En este sentido el nombre no comporta menos importancia que la obra misma, de los títulos largos e incomprensibles de Salvador Dalí como un desahogo irracional, o los cautos, ordenados –como en una especie de serie de contaduría burocrática- y sencillos de Kandinsky, o en la simple anulación del lenguaje de las palabras de Luis Caballero. Pero el asunto no es tanto de la obra (aunque la obra haga al creador), sino del autor de ésta, del artista. Un nombre marca el estilo, se hace referente, necesario. Así no es gratuito la asociación de Fidias o Praxíteles, al momento de hablar sobre el arte clásico griego, o de un Leonardo o Miguel Ángel en el Renacimiento italiano, o la confusión de la dupla Manet/ Monet que a menudo se repite, pero que son diametralmente opuestos, y los representantes más conocidos del impresionismo francés.
En el siglo XX tres nombres se han convertido en referentes, iconos y, si se quiere, en una marca comercial.
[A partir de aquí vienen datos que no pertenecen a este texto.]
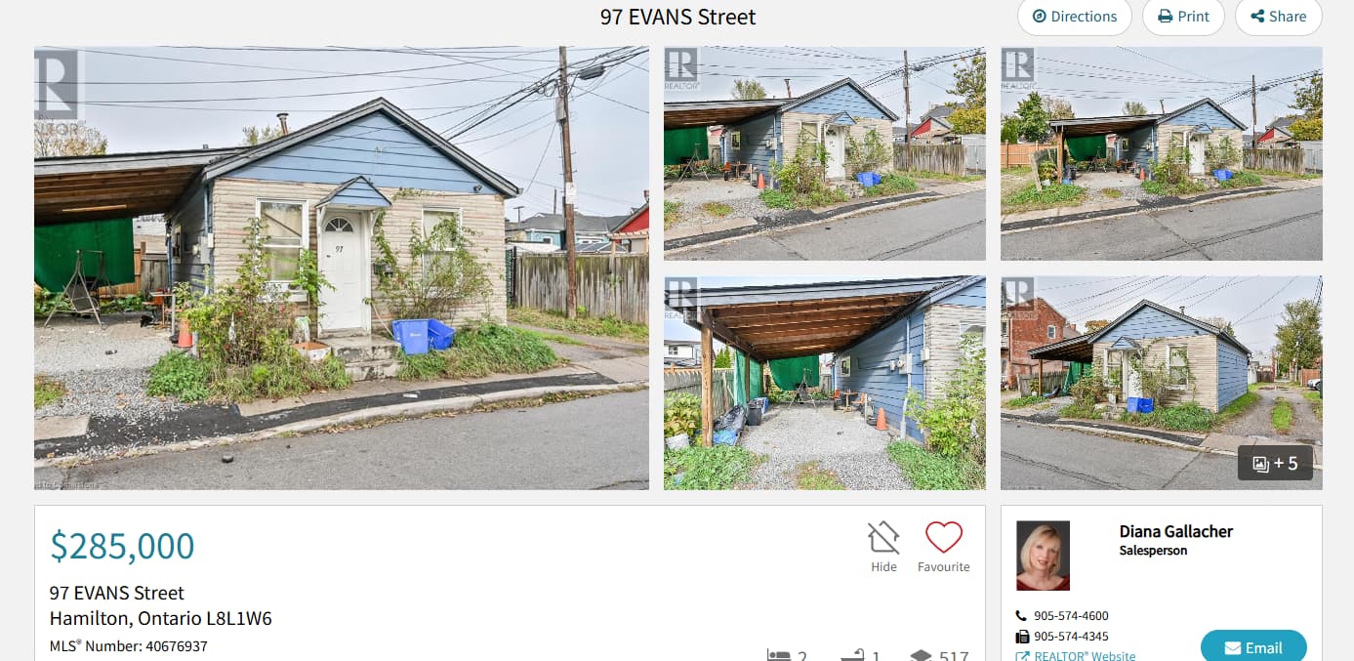View the top right house photo
The height and width of the screenshot is (661, 1354).
1162,153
Warhol, Duchamp y Picasso son los tres artistas que enmarcan, resumen y exponen el arte del pasado siglo. Son así mismo tres miradas distintas, estilos con pocas semejanzas, ritmos de trabajo diferentes: el frenético y atiborrado de Picasso (quien decía ¡siempre hay que trabajar!), el sigiloso y metódico de Duchamp, que intercambiaba obras en partidas de ajedrez (que generalmente ganaba), o al frívolo, calculado y premeditado de Warhol, que antes de ser artista fue publicista. Cabe recordar que el origen del arte pop es sociológico, responde al esplendor de una época que surge de la posguerra y de la búsqueda de cambios, de nuevos horizontes y modos de vida cotidianos de las grandes metrópolis estaudineneses.
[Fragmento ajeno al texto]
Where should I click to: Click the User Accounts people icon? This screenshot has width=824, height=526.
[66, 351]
Para lograr el impacto que tuvo y aún conserva su obra, Andrew Warhola (de origen polaco por su padre y sureño por el lado materno), decidió quitar esa molesta a al final de su apellido, convirtiéndose—junto con su apellido y su particular y vistoso peinado—en una marca registrada, un slogan comercial, que lo llevaron a autoproclamarse como “Mr. America”. Esto sucedía a finales de los años 50, en una ciudad pequeña, de granjeros que empezaba a urbanizarse, Pittsburg, estado de Pensilvania. Medio siglo antes, en un bar de mala muerte en Montmartre, un par de recién llegados españoles conversaban—más bien discutían—sobre cualquier cosa (nunca fueron grandes conversadores, ni juiciosos escritores), y disfrutaban de mujeres, alcohol, la soledad y la bohemia de la París de inicios del siglo XX. En la que abundaban el hambre, el frío (o el excesivo calor, según la temporada), los vagabundos que venían a buscar fortuna en la grandiosa ciudad gala: entre ellos italianos, belgas, españoles, americanos, japoneses; en fin, toda una pléyade de vagabundos, artistas, desocupados o enfants terribles de la aristocracia francesa.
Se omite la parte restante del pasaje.